PASSAGE FOR REVIEW >>
+ + + + + + +

Intimacy is a game-changer in terms of change. When we are able to generate more intimacy within our relationships, we have the opportunity for deeper connection, support, problem-sharing and -solving. Intimacy can give us a sense of security or power and of self-actualisation, which all make change more possible – both self-generated and imposed change. We can build our flexibility and adaptability when we experience more intimacy in our lives and this powers us up and enables us to grow.
Firstly know this: intimacy is not just sex! There are four types of intimacy:
1. Emotional intimacy:
Mutual sharing of feelings, deep communication, disclosing your inside self, the things in your head and heart, sharing things which might feel difficult, upsetting, confusing and shameful. In emotional intimacy, we expose our true selves.
How: Try to have more meaningful conversations with people you trust. Share how you’re feeling or what’s going on for you, even if it isn’t neat and tidy. Share things that are not working out, the challenges and the struggles. Tell them you are feeling alone if you are. Encourage a sense of non-judgment between the two of you that validates and welcomes honesty.
Watch outs: Fake intimacy, telling stories about yourself you feel disconnected to in order to control or direct a response from the listener, dramatising events/your experience in order to make it feel more valid, making things up about yourself or others to create a false sense of intimacy. For example, saying things like ‘Oh yes that happened to me’, even if it didn’t. Intoxication and over-sharing when you really need intimacy can create experiences that aren’t emotionally safe.

+ + + + + + +

Stored data entries
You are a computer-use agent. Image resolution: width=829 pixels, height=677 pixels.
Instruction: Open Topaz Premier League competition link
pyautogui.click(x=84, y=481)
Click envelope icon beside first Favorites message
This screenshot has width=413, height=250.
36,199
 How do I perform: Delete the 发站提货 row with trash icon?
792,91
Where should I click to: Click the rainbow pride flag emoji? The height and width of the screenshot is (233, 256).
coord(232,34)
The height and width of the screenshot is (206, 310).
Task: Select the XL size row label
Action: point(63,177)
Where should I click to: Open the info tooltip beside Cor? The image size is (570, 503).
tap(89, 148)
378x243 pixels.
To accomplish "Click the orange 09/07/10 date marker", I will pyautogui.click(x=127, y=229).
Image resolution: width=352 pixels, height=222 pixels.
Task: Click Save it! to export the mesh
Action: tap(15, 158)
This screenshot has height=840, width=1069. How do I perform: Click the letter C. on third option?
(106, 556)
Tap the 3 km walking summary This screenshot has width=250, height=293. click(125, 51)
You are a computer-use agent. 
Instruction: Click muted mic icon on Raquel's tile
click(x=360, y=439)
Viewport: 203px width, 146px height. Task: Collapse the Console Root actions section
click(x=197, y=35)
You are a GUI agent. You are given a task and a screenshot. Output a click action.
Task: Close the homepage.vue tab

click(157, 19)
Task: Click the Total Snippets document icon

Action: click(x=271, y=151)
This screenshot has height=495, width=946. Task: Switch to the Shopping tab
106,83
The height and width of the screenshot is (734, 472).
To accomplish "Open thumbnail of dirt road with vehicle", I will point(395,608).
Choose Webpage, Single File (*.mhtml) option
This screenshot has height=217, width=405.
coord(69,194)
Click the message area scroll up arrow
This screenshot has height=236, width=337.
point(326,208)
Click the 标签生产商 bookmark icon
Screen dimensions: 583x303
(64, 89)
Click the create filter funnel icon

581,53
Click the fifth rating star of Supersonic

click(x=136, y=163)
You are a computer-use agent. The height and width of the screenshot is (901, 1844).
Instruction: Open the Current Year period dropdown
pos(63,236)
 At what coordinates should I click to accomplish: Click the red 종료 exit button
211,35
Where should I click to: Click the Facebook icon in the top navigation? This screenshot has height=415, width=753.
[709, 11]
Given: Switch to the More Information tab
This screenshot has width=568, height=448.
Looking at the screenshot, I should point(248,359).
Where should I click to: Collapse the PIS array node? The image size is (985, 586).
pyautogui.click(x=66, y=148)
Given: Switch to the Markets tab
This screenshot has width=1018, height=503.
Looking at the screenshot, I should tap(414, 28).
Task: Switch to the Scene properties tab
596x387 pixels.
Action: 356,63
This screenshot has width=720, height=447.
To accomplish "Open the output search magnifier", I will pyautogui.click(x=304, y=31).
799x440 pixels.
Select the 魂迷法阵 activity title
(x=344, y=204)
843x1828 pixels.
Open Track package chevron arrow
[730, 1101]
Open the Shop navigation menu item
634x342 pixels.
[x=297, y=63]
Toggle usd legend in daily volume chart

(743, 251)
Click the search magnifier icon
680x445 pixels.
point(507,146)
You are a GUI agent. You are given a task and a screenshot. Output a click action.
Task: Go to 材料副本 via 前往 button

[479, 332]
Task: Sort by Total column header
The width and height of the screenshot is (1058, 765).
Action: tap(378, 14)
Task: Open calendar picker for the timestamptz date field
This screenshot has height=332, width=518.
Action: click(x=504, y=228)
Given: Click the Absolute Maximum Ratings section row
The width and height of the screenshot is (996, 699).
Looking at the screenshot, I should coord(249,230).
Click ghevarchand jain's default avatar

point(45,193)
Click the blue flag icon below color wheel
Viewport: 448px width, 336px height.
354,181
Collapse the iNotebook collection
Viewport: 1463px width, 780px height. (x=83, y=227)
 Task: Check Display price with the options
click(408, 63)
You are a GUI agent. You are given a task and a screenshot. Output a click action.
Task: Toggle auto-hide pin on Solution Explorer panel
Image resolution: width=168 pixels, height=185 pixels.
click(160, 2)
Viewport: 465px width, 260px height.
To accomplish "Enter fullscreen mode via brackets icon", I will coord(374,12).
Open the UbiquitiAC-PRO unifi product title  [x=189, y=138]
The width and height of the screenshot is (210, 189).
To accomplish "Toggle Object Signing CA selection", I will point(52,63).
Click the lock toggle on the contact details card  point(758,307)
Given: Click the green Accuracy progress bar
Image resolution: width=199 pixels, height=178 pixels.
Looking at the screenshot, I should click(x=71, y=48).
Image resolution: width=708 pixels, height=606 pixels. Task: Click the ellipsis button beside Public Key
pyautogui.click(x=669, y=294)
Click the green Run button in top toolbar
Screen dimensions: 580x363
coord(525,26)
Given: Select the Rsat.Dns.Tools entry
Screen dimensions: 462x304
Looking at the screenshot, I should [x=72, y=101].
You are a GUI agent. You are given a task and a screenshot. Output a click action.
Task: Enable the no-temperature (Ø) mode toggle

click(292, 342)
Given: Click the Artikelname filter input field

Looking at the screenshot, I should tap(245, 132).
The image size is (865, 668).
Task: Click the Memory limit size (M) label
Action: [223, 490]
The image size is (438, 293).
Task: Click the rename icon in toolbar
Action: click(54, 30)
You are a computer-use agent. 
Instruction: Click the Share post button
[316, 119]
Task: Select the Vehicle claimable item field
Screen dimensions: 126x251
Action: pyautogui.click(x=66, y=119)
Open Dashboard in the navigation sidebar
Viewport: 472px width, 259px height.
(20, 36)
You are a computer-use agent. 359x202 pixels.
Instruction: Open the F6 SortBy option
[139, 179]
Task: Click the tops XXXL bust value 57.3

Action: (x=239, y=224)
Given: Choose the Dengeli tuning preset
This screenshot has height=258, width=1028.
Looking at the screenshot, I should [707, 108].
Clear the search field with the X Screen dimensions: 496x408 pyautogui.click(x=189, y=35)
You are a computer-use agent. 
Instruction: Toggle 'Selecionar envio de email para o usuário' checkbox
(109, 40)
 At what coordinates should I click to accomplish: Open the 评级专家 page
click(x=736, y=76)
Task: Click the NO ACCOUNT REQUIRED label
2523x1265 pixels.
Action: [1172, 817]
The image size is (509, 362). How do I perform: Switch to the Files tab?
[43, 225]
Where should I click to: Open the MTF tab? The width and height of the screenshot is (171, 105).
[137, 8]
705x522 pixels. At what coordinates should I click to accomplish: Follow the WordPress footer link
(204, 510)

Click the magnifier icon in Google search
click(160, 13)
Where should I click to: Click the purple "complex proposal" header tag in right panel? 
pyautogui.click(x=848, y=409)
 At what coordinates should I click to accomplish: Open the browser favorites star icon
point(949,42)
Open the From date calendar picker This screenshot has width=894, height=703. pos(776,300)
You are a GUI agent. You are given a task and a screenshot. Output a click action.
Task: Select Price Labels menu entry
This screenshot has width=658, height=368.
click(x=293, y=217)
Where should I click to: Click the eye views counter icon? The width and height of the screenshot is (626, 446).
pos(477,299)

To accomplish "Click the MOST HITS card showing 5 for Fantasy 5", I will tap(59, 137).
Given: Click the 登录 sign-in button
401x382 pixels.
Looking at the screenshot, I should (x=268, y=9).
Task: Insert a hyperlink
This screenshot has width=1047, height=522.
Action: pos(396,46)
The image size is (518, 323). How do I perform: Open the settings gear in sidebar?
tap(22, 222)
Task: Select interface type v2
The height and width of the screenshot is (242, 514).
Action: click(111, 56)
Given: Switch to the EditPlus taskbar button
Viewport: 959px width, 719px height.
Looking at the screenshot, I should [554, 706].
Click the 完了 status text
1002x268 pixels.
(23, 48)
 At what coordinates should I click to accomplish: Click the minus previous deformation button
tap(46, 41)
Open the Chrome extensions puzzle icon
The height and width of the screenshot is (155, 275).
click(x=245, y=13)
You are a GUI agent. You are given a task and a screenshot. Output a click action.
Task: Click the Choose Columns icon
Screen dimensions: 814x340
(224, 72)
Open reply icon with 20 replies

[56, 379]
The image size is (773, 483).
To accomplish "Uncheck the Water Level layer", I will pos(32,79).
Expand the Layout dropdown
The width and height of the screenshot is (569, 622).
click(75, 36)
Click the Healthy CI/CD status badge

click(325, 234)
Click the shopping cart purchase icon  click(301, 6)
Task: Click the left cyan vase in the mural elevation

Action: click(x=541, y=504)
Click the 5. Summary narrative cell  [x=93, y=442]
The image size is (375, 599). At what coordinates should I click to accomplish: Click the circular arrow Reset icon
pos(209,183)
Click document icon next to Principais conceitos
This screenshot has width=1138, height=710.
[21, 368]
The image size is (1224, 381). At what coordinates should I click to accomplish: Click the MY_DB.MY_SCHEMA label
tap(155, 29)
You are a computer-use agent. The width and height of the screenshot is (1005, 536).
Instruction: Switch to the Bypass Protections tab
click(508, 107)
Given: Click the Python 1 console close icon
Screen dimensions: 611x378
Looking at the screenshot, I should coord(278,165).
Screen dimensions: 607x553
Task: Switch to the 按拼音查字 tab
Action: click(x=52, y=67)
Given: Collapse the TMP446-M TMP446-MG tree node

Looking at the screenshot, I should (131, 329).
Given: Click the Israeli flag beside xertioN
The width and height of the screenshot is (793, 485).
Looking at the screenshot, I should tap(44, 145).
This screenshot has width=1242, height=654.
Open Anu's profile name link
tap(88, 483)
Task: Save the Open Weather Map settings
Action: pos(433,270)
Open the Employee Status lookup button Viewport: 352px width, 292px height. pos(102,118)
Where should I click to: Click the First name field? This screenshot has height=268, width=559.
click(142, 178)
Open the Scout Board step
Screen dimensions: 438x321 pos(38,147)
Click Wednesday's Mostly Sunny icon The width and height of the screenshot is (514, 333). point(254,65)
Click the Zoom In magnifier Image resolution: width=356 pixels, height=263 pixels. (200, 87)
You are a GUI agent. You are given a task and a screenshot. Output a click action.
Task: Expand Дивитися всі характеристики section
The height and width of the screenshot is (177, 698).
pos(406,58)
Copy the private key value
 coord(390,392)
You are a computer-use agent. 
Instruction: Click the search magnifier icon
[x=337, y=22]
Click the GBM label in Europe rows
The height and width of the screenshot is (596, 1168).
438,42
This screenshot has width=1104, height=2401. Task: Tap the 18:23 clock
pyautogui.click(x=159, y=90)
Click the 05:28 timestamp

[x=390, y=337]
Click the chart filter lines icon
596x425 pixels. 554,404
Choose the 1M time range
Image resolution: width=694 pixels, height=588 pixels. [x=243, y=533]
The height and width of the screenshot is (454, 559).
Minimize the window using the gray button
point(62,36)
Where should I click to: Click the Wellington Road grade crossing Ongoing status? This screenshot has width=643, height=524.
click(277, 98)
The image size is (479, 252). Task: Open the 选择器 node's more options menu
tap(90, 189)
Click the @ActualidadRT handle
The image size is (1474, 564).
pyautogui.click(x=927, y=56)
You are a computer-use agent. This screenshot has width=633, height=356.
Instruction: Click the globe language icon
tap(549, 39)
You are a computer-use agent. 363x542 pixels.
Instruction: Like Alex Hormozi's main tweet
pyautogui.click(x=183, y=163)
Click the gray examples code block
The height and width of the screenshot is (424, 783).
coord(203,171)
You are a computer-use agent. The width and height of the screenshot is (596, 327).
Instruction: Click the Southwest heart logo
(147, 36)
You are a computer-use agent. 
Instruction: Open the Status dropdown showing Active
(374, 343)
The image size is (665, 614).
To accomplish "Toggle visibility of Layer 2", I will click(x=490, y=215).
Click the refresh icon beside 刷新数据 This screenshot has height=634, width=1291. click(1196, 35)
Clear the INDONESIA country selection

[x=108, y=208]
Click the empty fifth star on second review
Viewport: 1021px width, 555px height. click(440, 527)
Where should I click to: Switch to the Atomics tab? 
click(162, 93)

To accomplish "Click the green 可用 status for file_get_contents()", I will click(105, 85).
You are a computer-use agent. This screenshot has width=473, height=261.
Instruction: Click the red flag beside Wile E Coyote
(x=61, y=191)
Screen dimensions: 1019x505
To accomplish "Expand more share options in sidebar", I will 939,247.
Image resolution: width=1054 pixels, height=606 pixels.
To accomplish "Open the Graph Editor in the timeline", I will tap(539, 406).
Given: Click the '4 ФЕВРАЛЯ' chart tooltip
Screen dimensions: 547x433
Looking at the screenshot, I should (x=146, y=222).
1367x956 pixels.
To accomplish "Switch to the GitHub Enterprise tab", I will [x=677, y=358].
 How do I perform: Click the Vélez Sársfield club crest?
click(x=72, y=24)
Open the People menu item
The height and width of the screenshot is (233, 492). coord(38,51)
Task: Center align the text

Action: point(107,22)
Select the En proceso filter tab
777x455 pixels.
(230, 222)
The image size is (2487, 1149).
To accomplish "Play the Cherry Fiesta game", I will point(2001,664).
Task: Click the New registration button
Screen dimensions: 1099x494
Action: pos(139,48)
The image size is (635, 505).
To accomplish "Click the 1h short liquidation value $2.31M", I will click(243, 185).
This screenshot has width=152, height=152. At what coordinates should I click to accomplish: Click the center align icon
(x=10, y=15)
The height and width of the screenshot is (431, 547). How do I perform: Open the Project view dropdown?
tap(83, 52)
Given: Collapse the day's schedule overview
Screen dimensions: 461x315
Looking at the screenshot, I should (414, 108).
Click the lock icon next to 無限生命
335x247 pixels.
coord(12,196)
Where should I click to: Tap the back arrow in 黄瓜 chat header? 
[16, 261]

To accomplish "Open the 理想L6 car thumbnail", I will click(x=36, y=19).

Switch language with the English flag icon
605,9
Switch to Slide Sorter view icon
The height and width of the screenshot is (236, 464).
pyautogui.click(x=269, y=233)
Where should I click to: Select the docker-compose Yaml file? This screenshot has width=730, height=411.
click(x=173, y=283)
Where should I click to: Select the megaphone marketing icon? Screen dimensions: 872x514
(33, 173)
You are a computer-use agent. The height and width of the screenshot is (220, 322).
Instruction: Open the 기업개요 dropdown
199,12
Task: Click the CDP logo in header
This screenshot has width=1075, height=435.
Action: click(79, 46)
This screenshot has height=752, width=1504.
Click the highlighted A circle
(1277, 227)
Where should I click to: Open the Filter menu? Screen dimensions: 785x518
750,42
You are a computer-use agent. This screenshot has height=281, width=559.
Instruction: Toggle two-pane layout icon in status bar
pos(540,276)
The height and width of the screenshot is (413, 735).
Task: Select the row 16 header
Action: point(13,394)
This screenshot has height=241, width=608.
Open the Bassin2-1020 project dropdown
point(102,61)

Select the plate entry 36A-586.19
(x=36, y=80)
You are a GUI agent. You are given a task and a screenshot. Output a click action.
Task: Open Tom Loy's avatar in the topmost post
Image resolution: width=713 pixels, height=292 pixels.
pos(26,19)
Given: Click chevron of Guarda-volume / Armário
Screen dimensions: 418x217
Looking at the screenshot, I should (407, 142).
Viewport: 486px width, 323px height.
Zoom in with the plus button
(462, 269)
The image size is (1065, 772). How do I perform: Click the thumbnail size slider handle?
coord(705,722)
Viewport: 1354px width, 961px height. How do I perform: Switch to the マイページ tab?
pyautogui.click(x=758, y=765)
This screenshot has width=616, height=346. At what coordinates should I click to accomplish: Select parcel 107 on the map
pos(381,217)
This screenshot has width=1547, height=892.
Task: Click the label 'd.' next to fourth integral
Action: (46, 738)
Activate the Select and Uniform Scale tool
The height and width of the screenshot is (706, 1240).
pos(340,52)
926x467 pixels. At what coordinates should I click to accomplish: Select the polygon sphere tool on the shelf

+ + + + + + +

PROBLEM TO SOLVE >>
Update the passage on intimacy from "Firstly know this: intimacy" to "our true selves.", replacing "deep communication" with "honest communication".

TASK ANSWER >>
Firstly know this: intimacy is not just sex! There are four types of intimacy:
1. Emotional intimacy:
Mutual sharing of feelings, honest communication, disclosing your inside self, the things in your head and heart, sharing things which might feel difficult, upsetting, confusing and shameful. In emotional intimacy, we expose our true selves.